As part of her talk, she said that the term ‘indigenous’ is preferred within their community because, “That’s what we chose to call ourselves first,” and that the term 'Native American' does not describe the indigenous correctly. Also, the term ‘aboriginal’ was chosen by the government without consulting them.
Kiera addressed the topic of reserves. Reserves were created about 150 years ago in 1867. “The idea of the reserves was that they had too many indigenous people and all of this land they didn’t want indigenous people on.” She went on to say that the government created reserves, which amounted to about 1% of the land that used to belong to the indigenous. This caused many problems and placed limitations on cultural practices, such as hunting.

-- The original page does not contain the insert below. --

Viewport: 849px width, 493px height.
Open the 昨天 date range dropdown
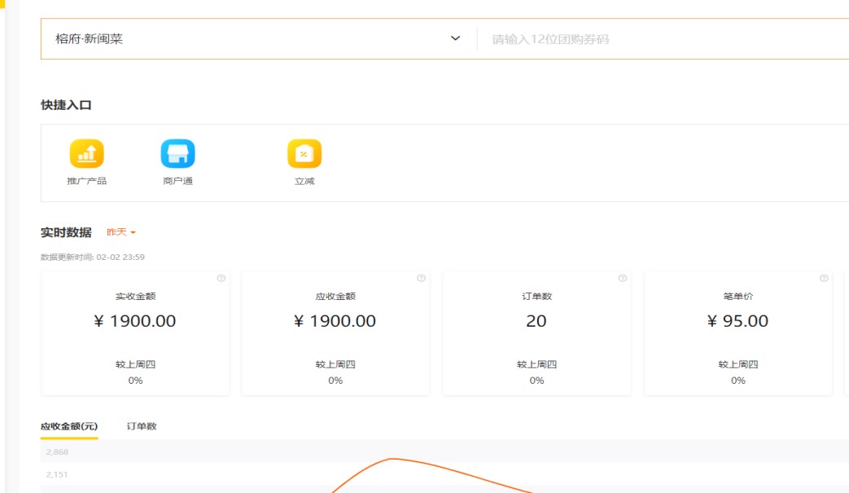(120, 232)
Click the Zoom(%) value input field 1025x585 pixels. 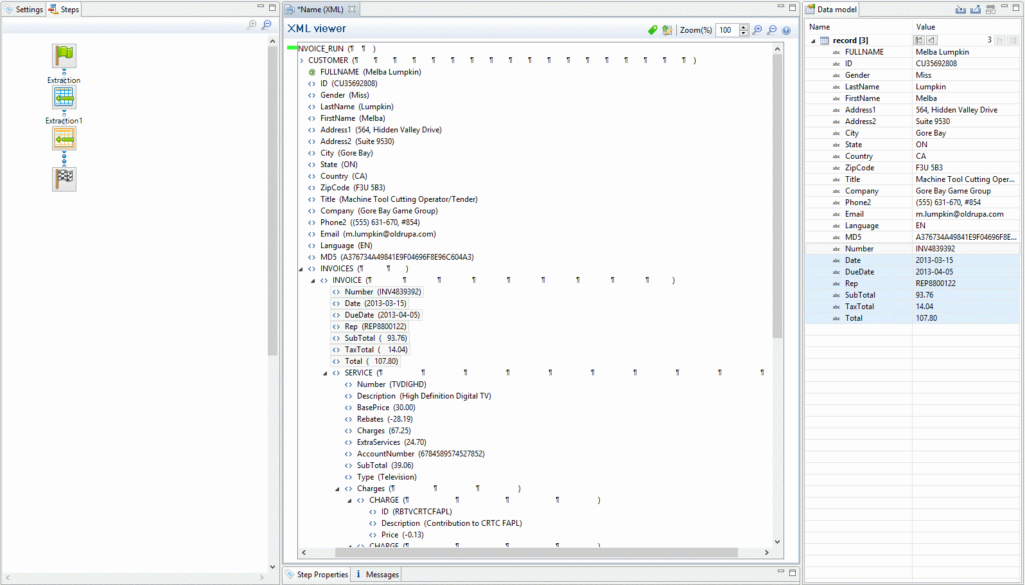pos(727,30)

Brant also spoke about common stereotypes about how indigenous people look and dress. For example, there is the thought that all indigenous people live in teepees, longhouses, and so forth. However, most indigenous people live in modern houses and use traditional houses for special events and ceremonies. Another stereotype she addressed was the idea that all indigenous people are associated with the headdress, when in fact the headdress is specific to a certain peoples. The lack of diversity in the portrayal of indigenous people in media fails to represent the many differing cultures of indigenous peoples.
Perhaps the most important topic Kiera talked about was the Indian Act. Kiera said the Indian Act, “Still controls almost every aspect of [her] life.” Along with the Indian Act came the Band Card, which First Nations peoples must carry everywhere to prove that they are legal ‘Indians’, a term that was, and still is, incorrectly used to describe them in the Act.

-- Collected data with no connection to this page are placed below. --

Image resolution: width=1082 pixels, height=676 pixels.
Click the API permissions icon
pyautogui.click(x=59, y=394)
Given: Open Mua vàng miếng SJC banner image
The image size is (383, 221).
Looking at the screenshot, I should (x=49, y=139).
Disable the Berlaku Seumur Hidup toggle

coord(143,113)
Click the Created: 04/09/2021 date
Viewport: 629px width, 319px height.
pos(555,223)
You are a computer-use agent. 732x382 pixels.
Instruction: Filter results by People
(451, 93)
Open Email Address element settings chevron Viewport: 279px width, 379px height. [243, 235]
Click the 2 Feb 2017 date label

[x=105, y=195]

One of the most shocking parts of Kiera’s talk was the contemporary indigenous struggles that go unmentioned in mainstream media. For example, in Kiera’s reserve, Tyendinaga, they don’t have clean drinking water and the issue gets little to-no media coverage, whereas the Flint, Michigan water crisis across the border received a huge amount of coverage by Canadian media.
In conclusion, Kiera’s talk was an eye-opening experience. It really changed my views on indigenous life and how much the pain of the past still affects them. Kiera’s talk was extremely beneficial.